[Texte fourni]
Il s’agit donc d’une opération critique qui cherche à mettre en lumière la persistance, tout au long des siècles, d’une sorte de modalité que revêt tout discours et qui suppose des règles bien plus spécifiques qu’on ne pourrait le croire pour chaque époque et pour chaque société. Ces règles changent et se modifient, mais survivent aussi et se perpétuent de manière surprenante.
Dans cette perspective, nous pourrions dire que le comique tire ses matériaux d’un terrain idéologique commun partagé avec son public, « un accord idéologique basique » (Steimberg, 2013). Nous assistons ainsi à un « effet de reconnaissance », instaurant une complicité entre auteur et lecteur. Cette reconnaissance – qui constitue l’un des aspects essentiels de tout effet idéologique (Verón, 1979, p. 106) – entraîne un double résultat : celui de l’inclusion du lecteur qui fait alors partie de l’univers culturel du producteur et devient ainsi son « complice » ; et celui de l’exclusion de ceux qui ne possèdent pas la connaissance préalable nécessaire. Or, même dans ce dernier cas – celui du lecteur non familiarisé avec le code – l’effet de reconnaissance subsiste. Le lecteur ou le spectateur d’une blague peut retrouver un présupposé idéologique qu’il ne connaît pas à partir de la blague elle-même. Ou, suivant les paroles d’Eco : si le comique enfreint une règle implicite, même le lecteur ou le spectateur non familiarisé avec cette règle peut la recomposer à partir de la blague. Ces présupposés revêtent une importance cruciale pour articuler les imaginaires nationaux d’identité sur un point fondamental : celui des défauts avec lesquelles s’identifient les individus de cette nationalité. Défauts, qui par l’effet de ces discours, se voient reconnus comme évidents. Nous reviendrons plus tard sur ce point.

[Données fournies]

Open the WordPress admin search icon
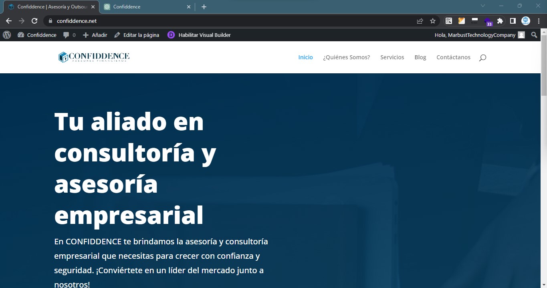 tap(534, 35)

[Consigne 1] Pouvez-vous transcrire, tel qu'il figure dans le texte sur le comique, le passage allant de « Il s’agit donc » jusqu'à « de manière surprenante. » inclus ?
[Consigne 2]
Dans le texte sur le comique :
(a) À quel auteur et à quelle année est attribuée l'expression « un accord idéologique basique » ?
(b) Quel double résultat entraîne la reconnaissance ?
(c) À quelle page de Verón (1979) le texte renvoie-t-il ?
Le matériel ci-dessus n'a aucun rôle à jouer ici.

[Corrigé 1]
Il s’agit donc d’une opération critique qui cherche à mettre en lumière la persistance, tout au long des siècles, d’une sorte de modalité que revêt tout discours et qui suppose des règles bien plus spécifiques qu’on ne pourrait le croire pour chaque époque et pour chaque société. Ces règles changent et se modifient, mais survivent aussi et se perpétuent de manière surprenante.

[Corrigé 2]
(a) À Steimberg, 2013.
(b) L'inclusion du lecteur, qui fait alors partie de l'univers culturel du producteur et devient son « complice », et l'exclusion de ceux qui ne possèdent pas la connaissance préalable nécessaire.
(c) À la page 106.